──────── Information provided

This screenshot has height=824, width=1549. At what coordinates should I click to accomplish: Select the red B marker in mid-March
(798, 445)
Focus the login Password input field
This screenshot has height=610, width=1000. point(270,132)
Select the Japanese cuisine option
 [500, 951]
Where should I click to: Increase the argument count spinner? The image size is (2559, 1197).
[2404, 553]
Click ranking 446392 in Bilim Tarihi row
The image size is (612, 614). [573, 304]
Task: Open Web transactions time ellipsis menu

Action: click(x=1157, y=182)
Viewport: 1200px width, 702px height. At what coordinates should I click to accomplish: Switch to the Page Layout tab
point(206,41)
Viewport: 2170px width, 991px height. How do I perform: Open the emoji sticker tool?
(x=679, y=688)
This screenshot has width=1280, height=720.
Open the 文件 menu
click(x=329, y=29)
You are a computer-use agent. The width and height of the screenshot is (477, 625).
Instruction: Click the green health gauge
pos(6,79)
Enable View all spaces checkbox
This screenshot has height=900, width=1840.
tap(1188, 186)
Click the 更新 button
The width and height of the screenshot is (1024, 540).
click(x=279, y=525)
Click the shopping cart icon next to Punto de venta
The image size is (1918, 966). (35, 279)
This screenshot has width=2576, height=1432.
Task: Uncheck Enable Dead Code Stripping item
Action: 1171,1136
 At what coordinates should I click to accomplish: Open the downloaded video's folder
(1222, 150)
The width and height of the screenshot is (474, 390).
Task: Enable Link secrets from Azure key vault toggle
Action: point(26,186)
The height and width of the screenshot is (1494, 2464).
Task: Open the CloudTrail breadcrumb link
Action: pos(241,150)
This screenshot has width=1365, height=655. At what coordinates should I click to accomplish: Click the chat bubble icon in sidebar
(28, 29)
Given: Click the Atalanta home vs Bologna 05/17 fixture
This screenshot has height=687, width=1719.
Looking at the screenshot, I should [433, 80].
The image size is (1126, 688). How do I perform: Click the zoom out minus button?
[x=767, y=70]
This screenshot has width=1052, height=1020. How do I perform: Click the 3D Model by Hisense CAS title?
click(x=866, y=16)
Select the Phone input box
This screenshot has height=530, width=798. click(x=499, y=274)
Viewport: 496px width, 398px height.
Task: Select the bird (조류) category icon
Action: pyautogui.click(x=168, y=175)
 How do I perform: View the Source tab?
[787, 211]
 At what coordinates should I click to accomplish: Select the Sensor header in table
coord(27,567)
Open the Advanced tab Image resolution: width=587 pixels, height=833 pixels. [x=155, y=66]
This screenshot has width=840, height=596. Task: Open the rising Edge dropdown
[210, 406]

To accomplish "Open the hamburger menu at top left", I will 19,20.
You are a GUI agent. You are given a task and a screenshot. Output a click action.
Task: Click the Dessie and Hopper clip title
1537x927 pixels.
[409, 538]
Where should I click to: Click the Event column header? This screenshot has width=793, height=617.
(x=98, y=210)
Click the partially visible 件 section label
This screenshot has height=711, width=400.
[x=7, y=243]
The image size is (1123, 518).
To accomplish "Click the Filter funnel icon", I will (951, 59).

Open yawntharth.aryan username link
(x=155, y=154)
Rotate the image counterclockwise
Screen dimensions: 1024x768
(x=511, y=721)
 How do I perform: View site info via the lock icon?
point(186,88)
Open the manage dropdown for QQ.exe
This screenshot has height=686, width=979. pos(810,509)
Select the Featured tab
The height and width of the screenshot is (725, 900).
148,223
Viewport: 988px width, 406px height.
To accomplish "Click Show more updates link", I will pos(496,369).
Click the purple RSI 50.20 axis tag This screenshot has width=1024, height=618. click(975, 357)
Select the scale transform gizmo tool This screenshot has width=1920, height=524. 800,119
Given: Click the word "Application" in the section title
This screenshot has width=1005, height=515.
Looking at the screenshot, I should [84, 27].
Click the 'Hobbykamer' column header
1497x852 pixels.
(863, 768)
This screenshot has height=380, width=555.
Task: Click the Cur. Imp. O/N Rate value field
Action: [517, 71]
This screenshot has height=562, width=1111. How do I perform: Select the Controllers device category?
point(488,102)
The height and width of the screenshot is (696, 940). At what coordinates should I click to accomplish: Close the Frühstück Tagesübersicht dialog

────────────────

The exercise: Copy out the records above word for word, starting at the line that contains "Click the purple" and ending at the line that contains "point(488,102)", with both of those lines included.

Response:
Click the purple RSI 50.20 axis tag This screenshot has width=1024, height=618. click(975, 357)
Select the scale transform gizmo tool This screenshot has width=1920, height=524. 800,119
Given: Click the word "Application" in the section title
This screenshot has width=1005, height=515.
Looking at the screenshot, I should [84, 27].
Click the 'Hobbykamer' column header
1497x852 pixels.
(863, 768)
This screenshot has height=380, width=555.
Task: Click the Cur. Imp. O/N Rate value field
Action: [517, 71]
This screenshot has height=562, width=1111. How do I perform: Select the Controllers device category?
point(488,102)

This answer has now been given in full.